1. R的上限决定于R本身和R基础c++包
(1) 有些问题已经碰到了R的基础包的上限,比如稀疏矩阵:
- R long vectors not supported yet: memory.c:3888 #1095, https://github.com/chanzuckerberg/cellxgene-census/issues/1095
解释是:稀疏矩阵 dgCMatrix
包的上限达到了。在Seurat V5中替换为 测试中的Census
包。或者数据太大时,建议用python。
the reason you see this error is due to a limitation on the size of sparse matrices forced by dgCMatrix
, which is the default sparse matrix class used by Seurat. See (for example) satijalab/seurat#4380 for more details. The dataset you’re trying to query is large enough to hit that limit and would fail a Seurat conversion even outside the Census.
This limitation can be removed by using Seurat v5, since it allows to use a sparse matrix class that is not dgCMatrix. Currently Seurat v5 isn’t supported by the Census or TileDB-SOMA, which is the backend library used by the Census
, although it’s on the roadmap. We will publish an update when it will be available. In the meanwhile, those large datasets/slices can be analyzed with Python
, which doesn’t have this limitation.
(2) Rinlinedfuns.h:537 不支持长向量
数据整合(IntegrateData)、细胞分群(FindClusters)、subset时遇到的错误:long vectors not supported yet: ../../src/include/Rinlinedfuns.h:537
- https://github.com/satijalab/seurat/issues/4380
- https://github.com/satijalab/seurat/issues/5278
- https://github.com/satijalab/seurat/issues/7340
- https://github.com/satijalab/seurat/issues/7987
2. 使用Seurat4的 leiden 算法: 要调用py包
数据量足够大时,要设置 method = “igraph”,这会导致速度极慢,原来2分钟,现在要30分钟。
library("reticulate")
use_python("/home/wangjl/soft/python3/python-3.10.14/bin/python3", required = T)
py_config()
library(Seurat)
sce1_alt4 <- FindClusters(sce1, resolution = 0.2, algorithm =4, method = "igraph")

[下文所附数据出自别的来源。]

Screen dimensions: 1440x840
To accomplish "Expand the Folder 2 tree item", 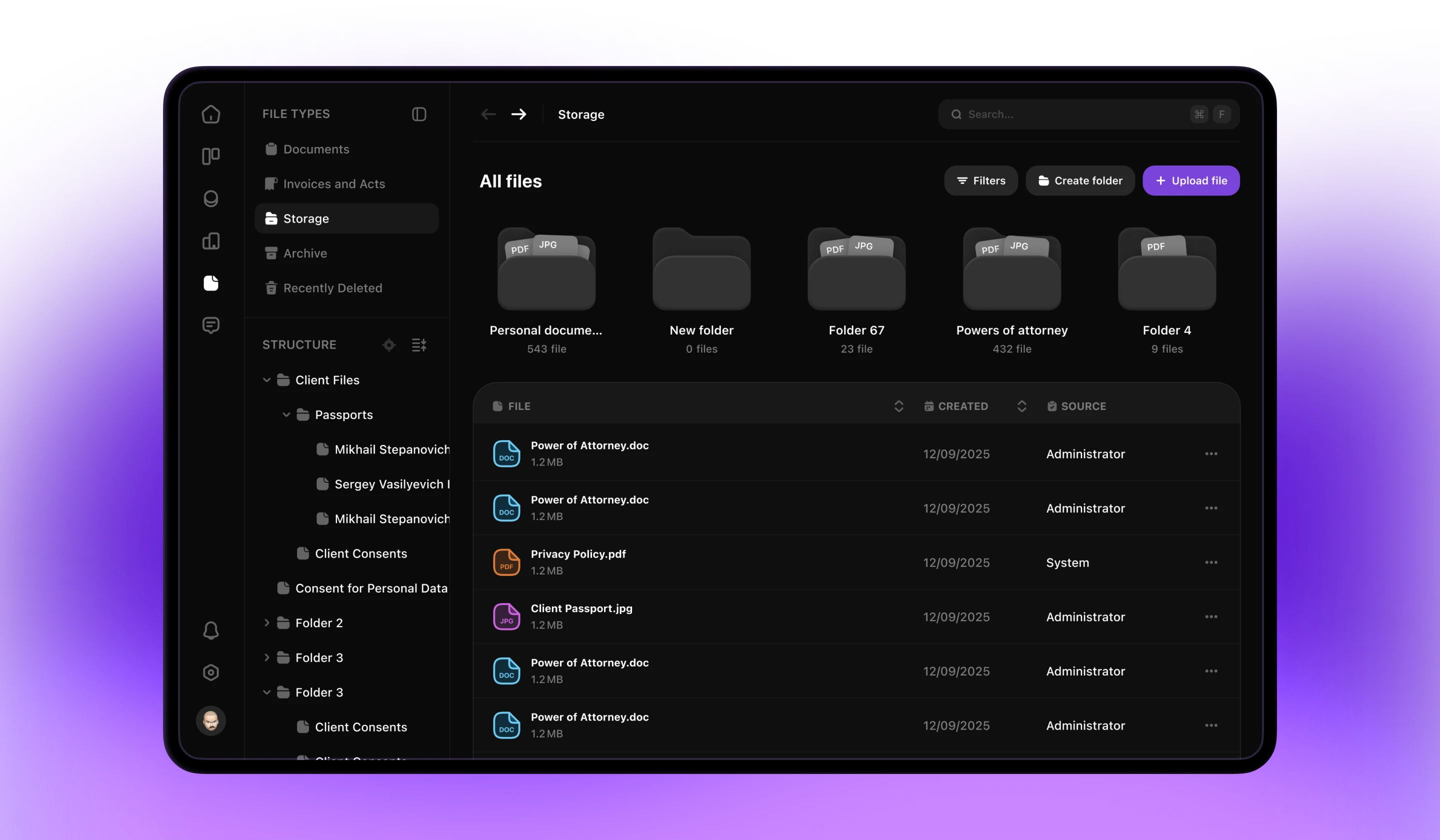I will coord(266,623).
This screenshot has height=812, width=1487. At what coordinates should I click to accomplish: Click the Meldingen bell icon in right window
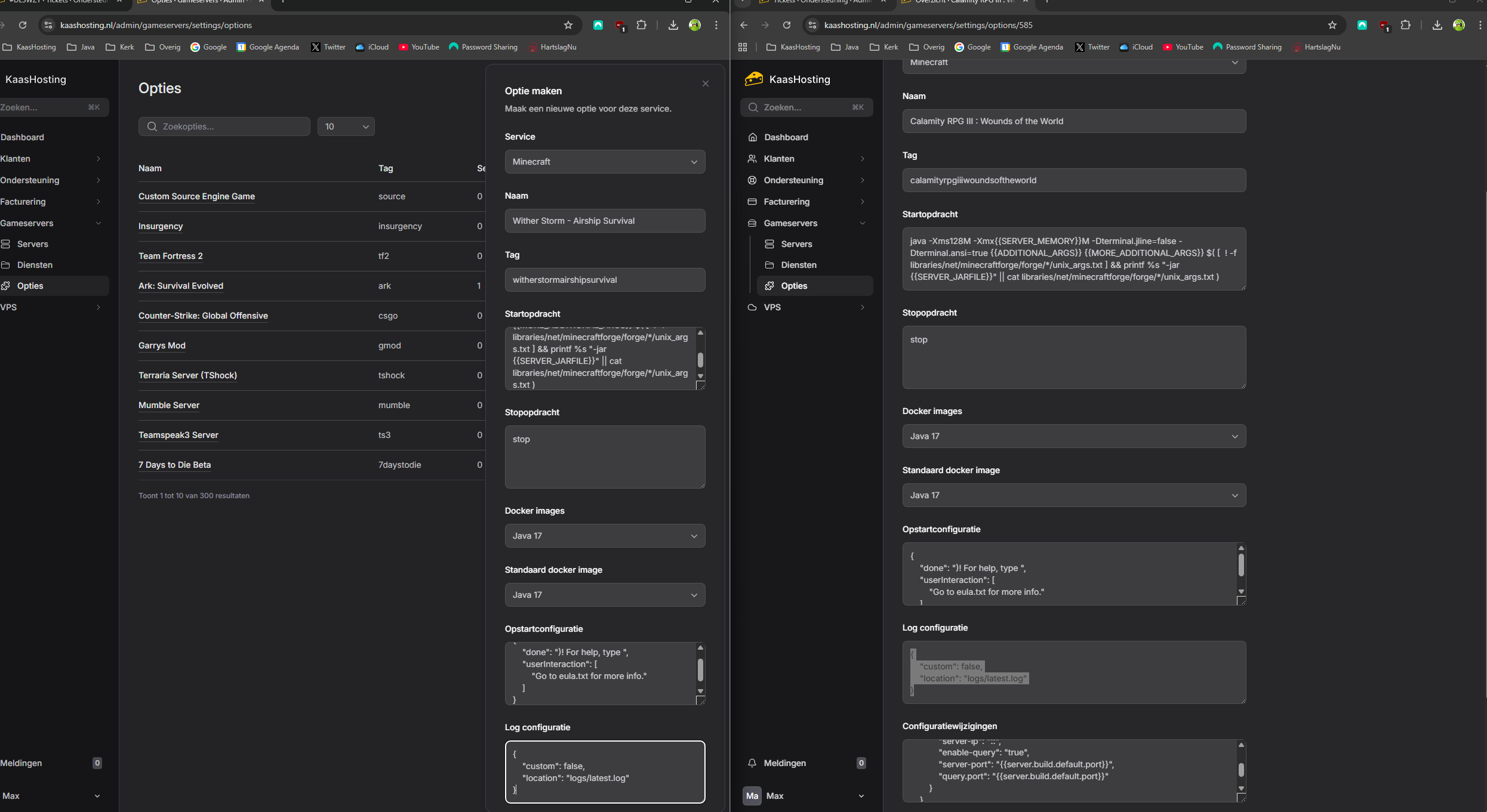coord(752,763)

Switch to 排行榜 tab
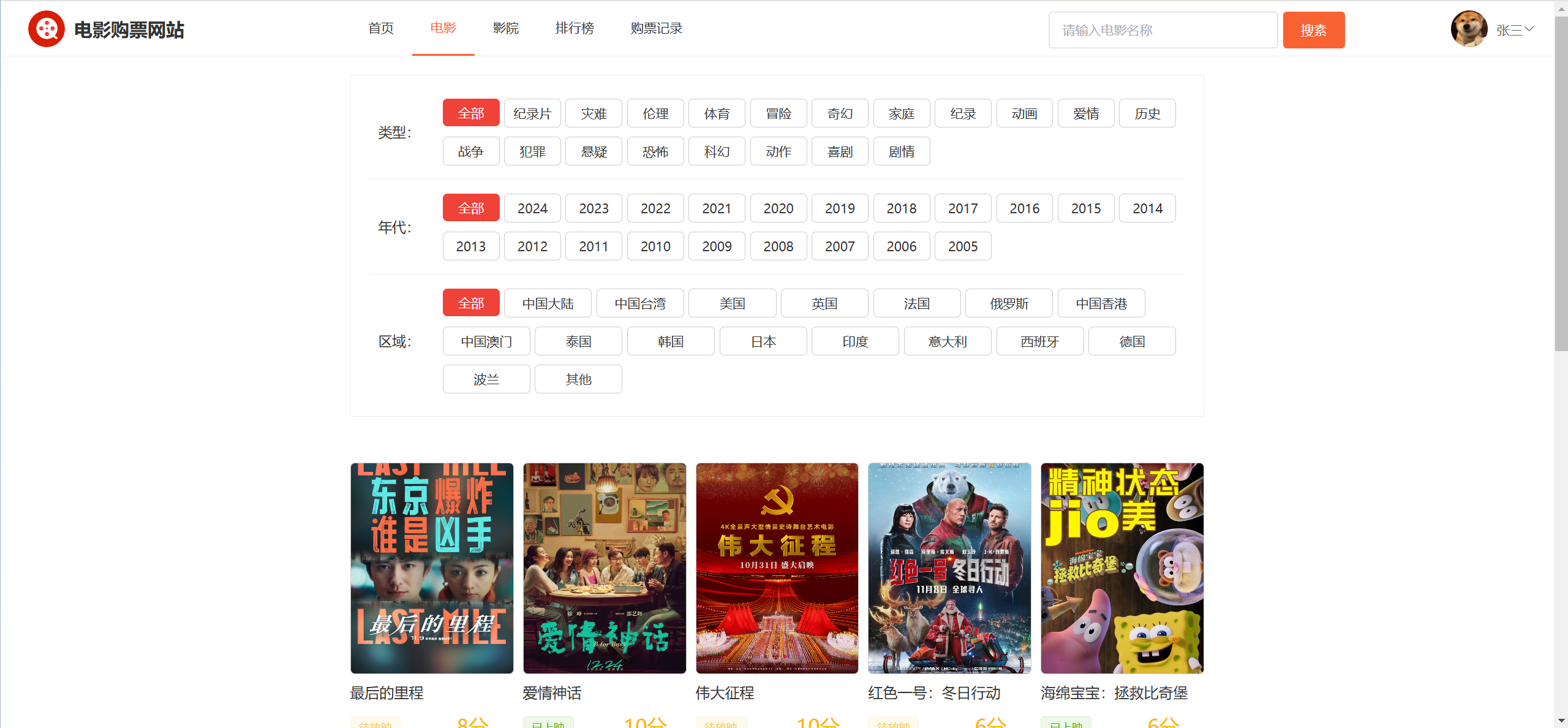575,28
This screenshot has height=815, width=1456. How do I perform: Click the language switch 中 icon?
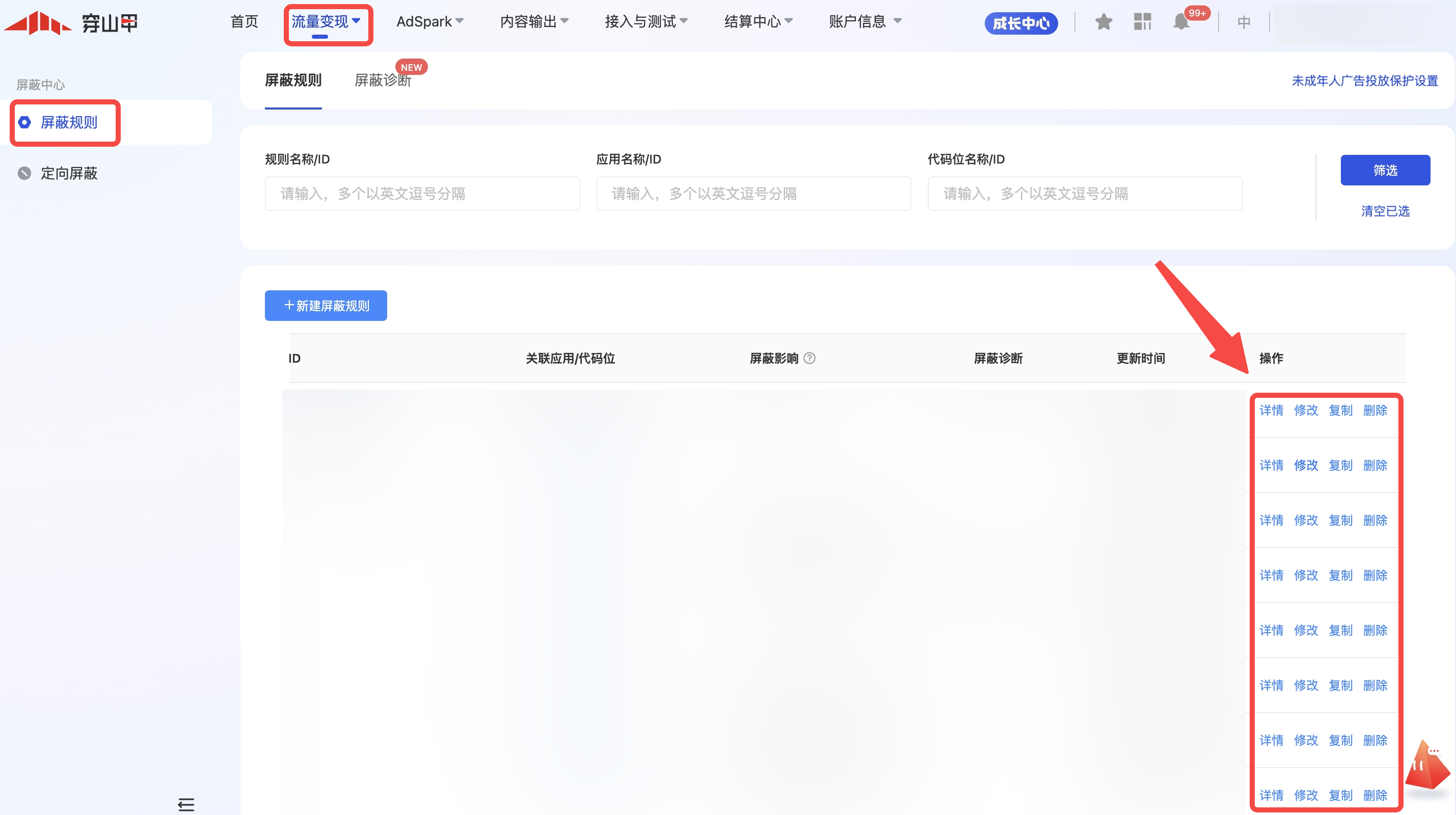point(1244,22)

# 报错:Error in unlist(object) :
# long vectors not supported yet: ../../src/include/Rinlinedfuns.h:537
# In addition: There were 50 or more warnings (use warnings() to see the first 50)
warnings()
#Warning messages:
# 1: In asMethod(object) :
# sparse->dense coercion: allocating vector of size 198.8 GiB
#2: In deparse(expr, width.cutoff, ...) :
# NAs introduced by coercion to integer range
#3: In paste(deparse(expr, width.cutoff, ...), collapse = collapse) :
# NAs introduced by coercion to integer range
#4: In cmpfun(f) : NAs introduced by coercion to integer range
#5: In paste0("L", idx) : NAs introduced by coercion to integer range
#6: In paste0("L", idx) : NAs introduced by coercion to integer range
#
# Github issue: Leiden 实现有问题,只能用小数据集,大数据集需要是指定很慢的 method = "igraph"
# https://github.com/satijalab/seurat/issues/7340
#9:07->9:37 res=0.2 和 算法1 没啥变化
DimPlot(sce1, label=T)
DimPlot(sce1_alt4, label=T)
saveRDS(sce1_alt4, paste0(outputRoot, keyword, "_02_1_Leiden.Seurat.Rds"))
3.从R中导出RSS矩阵,py分群后输出文件再导入R
(0) Seurat 怎么包装的py包,重点关注参数设置
https://zhuanlan.zhihu.com/p/521391359
else if (algorithm == 4) {
ids <- RunLeiden(
object = object,
method = method,
partition.type = "RBConfigurationVertexPartition",
initial.membership = initial.membership,
node.sizes = node.sizes,
resolution.parameter = r,
random.seed = random.seed,
n.iter = n.iter
)
}
#
(1) 从R导出邻接图到文件
# 计算邻接图(如果尚未计算)
seurat_obj <- FindNeighbors(seurat_obj)
# 提取邻接矩阵
adjacency_matrix <- seurat_obj@graphs$RNA_snn # 这里 'RNA_snn' 是默认的图名称
# 将邻接矩阵转换为数据框并导出:报错!
# write.csv(as.data.frame(as.matrix(adjacency_matrix)), paste0(outputRoot, keyword, "_adjacency_matrix.csv") )
# Error: cannot allocate vector of size 198.8 Gb 服务器500G内存,但是现在剩余不够200G了
# 导出为稀疏矩阵格式
library(Matrix)
writeMM(adjacency_matrix, paste0(outputRoot, keyword, "_adjacency_matrix.mtx") )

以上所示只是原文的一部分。